米国の裁判官は現地時間4月12日、俳優アレック・バルドウィン(Alec Baldwin)氏に対する民事訴訟について、今秋の裁判所審理に進むことを認める判断を下した。本件は、映画『ラスト』(Rust)の撮影現場で2021年に発生した銃撃事件に端を発するものである。

事件の経緯

2021年10月、米ニューメキシコ州の撮影現場において、バルドウィン氏が小道具の銃を扱った際に実弾が発射され、撮影監督のハリナ・ハッチンズ(Halyna Hutchins)氏が死亡、監督のジョエル・ソウザ(Joel Souza)氏が負傷する事故が起きた。この事件は映画業界における銃器管理のあり方について広く議論を呼んだ。

民事訴訟の進展

今回の判断により、バルドウィン氏の民事上の責任が正式に法廷で審理されることとなった。訴訟では、撮影現場における安全管理体制や、プロデューサーとしての同氏の注意義務が争点になるとみられる。
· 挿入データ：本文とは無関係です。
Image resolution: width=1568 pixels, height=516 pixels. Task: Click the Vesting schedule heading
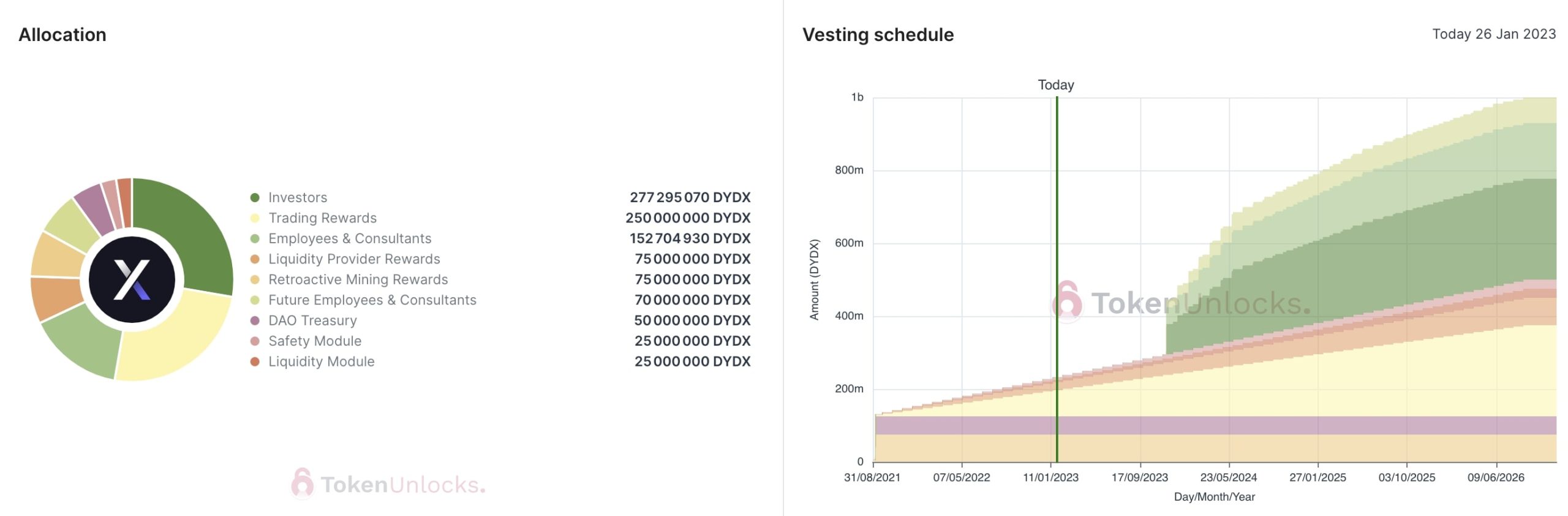tap(878, 35)
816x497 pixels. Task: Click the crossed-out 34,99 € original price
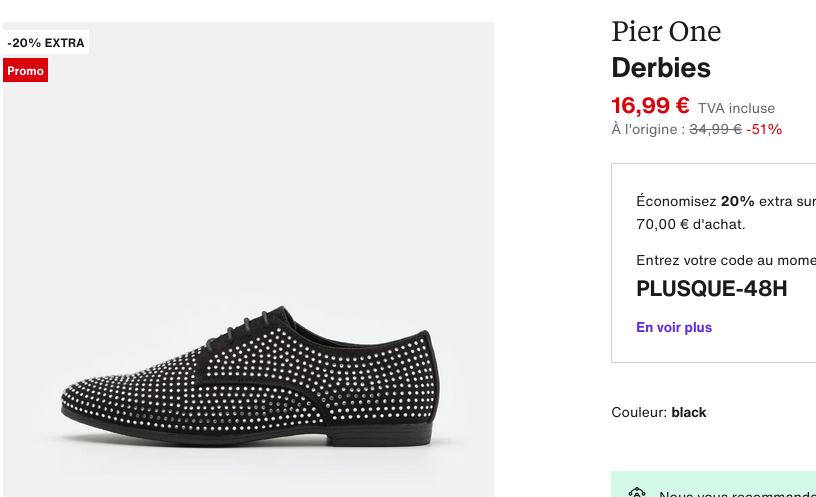[x=715, y=129]
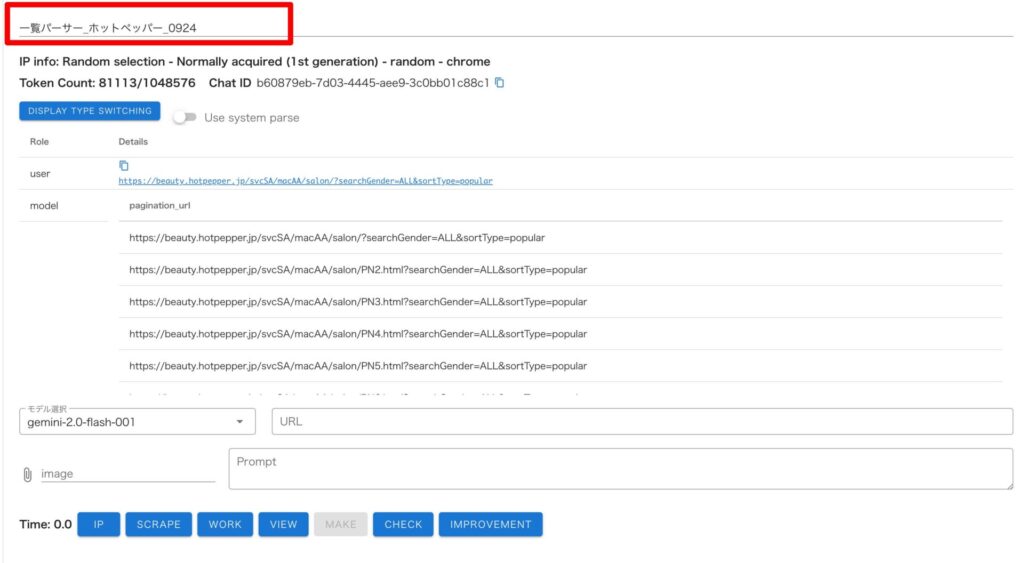Click the copy icon above the user URL
The image size is (1024, 563).
tap(124, 166)
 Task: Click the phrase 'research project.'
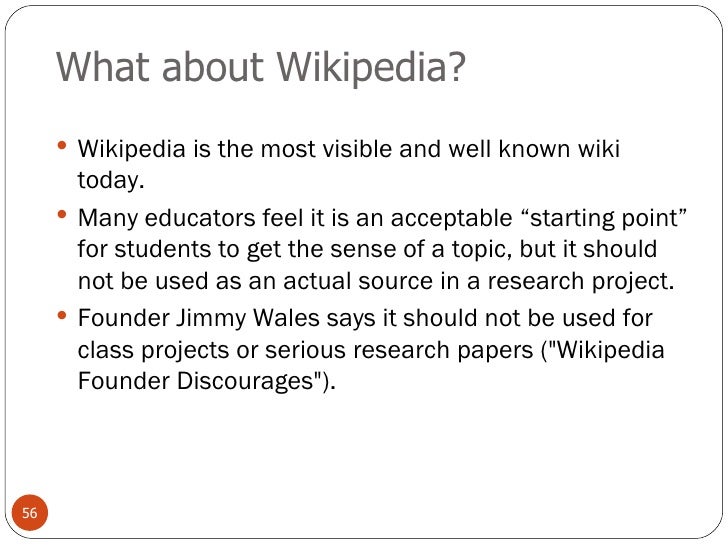coord(580,281)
なお、同事件をめぐっては刑事手続きも進められてきた経緯がある。2024年には過失致死の刑事裁判が開かれたものの、証拠開示に関する問題を理由に公訴が棄却されている。今回の民事訴訟はこれとは別の手続きであり、刑事裁判とは異なる基準で責任の有無が判断される。

今後の見通し

裁判は今秋に開始される予定であり、バルドウィン氏側の主張や具体的な争点の整理が今後進められる見込みである。事件から数年が経過するなか、民事裁判の行方が改めて注目されている。